The video gaming community has grown at such an exponential rate since the introduction of task games like WOW and console games that any knuckle-dragger can relate to (like HALO), the task of attempting to parse the demographic you, the video game company, intends to market to is astronomically difficult. Little variations can change the tone of a game entirely, and thus alter its target audience. Less than a papers' breadth seperates Uncharted and Tomb Raider, but that's all the difference it takes to polarize people.
Frankly, I've never found anything particularly wrong with Tomb Raider games (at least, nothing that stands out in sharp relief to any other video game, AAR), apart from what happens when you rush them out the door, so the need for a reboot of the franchise is beyond me. James Bond obviously needs it, since each reboot actually results in a good movie (Goldeneye: excellent, Tomorrow Never Dies: average, The World Is Not Enough: bad, Die Another Day: god awful; Casino Royale: good, Quantum of Solace: bad, etc). But, if a reimagining will bring more fans to the series, then good luck and godspeed, Eidos.
I'm not excited about the sandbox element, because in my personal experience, nothing hurls you out of the experience faster than introducing the bits and pieces necessary to make a sandbox game work (like giant glowing arrows that might as well read 'go here, stupid'). I hate it when I have to download a FAQ just to play the game correctly. I like linear. Linear is good, since that's what 95% of video games are anyways. You might given a scrap or tidbit that perpetuates the ILLUSION of an open world, but it's usually not the case. Most video games need linearity to make sense. Like most movies, books, or anything else with a story.

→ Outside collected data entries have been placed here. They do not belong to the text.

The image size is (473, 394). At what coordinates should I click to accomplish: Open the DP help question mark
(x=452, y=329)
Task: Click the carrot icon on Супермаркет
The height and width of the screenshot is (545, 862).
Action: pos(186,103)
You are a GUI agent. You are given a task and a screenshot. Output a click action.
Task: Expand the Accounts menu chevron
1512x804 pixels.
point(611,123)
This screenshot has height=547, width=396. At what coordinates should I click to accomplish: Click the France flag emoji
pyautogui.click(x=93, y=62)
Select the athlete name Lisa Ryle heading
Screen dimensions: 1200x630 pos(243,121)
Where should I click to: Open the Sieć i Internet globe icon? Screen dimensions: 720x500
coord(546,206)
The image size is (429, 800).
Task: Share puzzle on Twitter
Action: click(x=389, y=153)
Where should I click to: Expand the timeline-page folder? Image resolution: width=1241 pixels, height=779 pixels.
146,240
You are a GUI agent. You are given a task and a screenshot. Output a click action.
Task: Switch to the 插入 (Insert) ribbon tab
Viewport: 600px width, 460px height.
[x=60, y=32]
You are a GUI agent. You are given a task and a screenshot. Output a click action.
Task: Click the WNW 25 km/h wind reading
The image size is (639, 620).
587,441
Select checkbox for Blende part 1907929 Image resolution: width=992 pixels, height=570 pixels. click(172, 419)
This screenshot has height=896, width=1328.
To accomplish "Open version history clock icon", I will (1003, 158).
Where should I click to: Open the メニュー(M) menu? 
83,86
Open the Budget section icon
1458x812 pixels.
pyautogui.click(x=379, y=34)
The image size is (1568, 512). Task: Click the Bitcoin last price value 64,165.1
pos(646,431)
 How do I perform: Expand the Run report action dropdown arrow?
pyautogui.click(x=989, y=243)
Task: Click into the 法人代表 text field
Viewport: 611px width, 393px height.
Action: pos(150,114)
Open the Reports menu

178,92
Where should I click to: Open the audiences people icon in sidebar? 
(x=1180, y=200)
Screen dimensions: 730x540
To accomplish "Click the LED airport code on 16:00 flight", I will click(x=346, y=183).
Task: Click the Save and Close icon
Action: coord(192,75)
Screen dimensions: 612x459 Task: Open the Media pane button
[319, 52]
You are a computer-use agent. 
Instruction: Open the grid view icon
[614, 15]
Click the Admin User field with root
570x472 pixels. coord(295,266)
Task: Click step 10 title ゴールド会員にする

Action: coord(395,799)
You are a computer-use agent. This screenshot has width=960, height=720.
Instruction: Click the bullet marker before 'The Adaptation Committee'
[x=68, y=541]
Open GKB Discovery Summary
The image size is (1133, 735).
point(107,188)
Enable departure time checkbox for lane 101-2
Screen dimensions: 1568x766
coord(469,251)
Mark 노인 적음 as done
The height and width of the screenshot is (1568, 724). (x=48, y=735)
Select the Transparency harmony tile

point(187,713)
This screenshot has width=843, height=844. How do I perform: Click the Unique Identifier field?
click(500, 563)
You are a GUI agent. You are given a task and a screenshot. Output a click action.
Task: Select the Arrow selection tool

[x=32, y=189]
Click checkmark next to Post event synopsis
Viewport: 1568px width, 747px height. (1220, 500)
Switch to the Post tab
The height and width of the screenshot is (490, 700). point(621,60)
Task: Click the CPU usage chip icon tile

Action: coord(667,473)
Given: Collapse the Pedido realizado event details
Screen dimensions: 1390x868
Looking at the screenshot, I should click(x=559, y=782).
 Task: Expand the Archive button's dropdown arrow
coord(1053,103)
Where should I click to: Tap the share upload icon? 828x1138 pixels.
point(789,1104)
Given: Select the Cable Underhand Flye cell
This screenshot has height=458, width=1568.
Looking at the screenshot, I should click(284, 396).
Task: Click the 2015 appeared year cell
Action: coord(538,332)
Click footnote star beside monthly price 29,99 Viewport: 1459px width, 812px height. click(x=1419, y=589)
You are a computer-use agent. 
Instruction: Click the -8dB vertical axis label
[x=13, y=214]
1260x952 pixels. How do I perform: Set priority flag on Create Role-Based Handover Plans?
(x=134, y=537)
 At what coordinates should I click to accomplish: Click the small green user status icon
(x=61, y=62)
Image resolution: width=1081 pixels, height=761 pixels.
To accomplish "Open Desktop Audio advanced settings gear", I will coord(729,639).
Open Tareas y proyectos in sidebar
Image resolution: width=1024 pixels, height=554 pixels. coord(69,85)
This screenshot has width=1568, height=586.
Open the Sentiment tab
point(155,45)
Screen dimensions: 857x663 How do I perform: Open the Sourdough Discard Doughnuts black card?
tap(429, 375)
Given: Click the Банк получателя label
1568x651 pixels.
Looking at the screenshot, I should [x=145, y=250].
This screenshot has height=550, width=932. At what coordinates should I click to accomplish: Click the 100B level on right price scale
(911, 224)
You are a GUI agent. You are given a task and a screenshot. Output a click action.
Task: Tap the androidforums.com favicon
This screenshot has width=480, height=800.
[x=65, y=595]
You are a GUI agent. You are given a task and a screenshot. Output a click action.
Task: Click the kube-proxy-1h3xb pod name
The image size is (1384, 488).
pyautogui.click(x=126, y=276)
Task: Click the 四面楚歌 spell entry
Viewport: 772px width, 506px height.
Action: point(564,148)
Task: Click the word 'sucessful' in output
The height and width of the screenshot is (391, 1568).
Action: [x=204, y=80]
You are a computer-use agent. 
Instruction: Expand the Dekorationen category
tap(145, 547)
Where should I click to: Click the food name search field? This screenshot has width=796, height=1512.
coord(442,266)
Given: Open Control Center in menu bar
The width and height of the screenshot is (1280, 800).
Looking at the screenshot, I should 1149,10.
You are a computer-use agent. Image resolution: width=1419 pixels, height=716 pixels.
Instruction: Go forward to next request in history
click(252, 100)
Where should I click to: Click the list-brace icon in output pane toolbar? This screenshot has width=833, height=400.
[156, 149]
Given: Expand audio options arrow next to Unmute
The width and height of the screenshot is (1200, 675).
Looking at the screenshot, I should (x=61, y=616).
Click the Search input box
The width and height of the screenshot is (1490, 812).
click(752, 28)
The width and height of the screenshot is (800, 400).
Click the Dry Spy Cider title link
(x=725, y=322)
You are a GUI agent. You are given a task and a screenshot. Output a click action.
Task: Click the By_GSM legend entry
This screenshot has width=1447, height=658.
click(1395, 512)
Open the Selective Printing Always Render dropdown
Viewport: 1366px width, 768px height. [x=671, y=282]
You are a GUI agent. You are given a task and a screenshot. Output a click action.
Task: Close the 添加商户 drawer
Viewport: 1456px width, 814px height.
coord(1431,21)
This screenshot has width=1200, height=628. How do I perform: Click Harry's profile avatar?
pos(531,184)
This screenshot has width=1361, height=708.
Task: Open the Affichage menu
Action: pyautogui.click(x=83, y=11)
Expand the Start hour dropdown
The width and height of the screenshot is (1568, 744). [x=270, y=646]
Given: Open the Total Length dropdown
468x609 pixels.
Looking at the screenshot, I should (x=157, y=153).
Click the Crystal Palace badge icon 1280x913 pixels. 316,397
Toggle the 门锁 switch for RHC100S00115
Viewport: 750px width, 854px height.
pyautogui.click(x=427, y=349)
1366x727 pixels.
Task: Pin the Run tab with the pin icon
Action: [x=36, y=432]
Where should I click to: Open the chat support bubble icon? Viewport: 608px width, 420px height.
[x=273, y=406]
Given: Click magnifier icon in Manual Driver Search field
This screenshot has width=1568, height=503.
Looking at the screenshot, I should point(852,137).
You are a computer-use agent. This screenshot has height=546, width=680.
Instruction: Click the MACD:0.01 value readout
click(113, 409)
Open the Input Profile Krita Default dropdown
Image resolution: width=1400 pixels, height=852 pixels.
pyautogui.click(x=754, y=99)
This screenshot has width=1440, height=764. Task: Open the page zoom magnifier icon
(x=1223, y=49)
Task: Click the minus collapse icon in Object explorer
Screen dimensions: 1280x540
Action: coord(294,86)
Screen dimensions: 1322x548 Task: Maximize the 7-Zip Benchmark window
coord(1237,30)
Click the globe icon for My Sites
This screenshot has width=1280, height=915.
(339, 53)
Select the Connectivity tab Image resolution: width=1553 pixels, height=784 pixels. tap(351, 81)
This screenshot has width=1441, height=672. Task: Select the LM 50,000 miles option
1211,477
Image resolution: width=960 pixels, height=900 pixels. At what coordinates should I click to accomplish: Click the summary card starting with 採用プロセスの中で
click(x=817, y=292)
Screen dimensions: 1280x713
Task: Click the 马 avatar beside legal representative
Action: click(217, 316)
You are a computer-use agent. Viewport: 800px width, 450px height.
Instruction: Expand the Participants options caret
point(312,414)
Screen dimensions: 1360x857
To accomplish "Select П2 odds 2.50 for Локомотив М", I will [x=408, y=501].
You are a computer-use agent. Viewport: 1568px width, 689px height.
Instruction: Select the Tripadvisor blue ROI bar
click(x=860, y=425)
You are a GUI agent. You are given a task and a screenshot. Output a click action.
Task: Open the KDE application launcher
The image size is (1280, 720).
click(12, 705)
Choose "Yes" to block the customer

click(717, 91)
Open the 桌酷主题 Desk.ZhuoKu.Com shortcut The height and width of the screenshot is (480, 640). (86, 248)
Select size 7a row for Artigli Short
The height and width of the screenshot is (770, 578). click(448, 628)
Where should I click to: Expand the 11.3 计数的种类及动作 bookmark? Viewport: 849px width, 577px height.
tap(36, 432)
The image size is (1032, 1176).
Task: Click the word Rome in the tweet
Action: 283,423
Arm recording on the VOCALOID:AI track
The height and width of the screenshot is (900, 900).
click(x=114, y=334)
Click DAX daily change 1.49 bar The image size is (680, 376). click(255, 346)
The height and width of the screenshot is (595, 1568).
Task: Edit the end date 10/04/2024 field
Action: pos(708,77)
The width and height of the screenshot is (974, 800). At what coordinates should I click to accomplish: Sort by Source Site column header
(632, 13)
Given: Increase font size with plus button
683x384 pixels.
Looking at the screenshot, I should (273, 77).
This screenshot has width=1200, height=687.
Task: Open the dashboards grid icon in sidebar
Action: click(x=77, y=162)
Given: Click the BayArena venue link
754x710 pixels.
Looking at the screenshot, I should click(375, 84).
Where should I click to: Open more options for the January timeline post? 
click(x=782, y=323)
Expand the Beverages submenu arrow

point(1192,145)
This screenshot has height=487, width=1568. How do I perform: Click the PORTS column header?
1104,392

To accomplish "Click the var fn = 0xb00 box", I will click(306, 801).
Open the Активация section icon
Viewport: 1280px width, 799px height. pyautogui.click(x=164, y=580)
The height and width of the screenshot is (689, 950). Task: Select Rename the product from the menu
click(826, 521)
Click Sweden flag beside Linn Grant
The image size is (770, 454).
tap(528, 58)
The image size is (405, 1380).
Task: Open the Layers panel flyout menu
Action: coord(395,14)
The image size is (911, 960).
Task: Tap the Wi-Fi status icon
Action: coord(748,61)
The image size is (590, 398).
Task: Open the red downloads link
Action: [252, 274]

But whatever, if offering up an illusion is what it takes to get people to buy a game, then I'm all for it. It's clear I don't understand the average gamer (I discovered, after playing BioShock), so I'm not sure what to say, really.
I'll buy it, and play it, because it's a Tomb Raider game. One would assume that the game's makers will stay true to the parts that I actually like about the series, the action and adventure and puzzle-solving parts.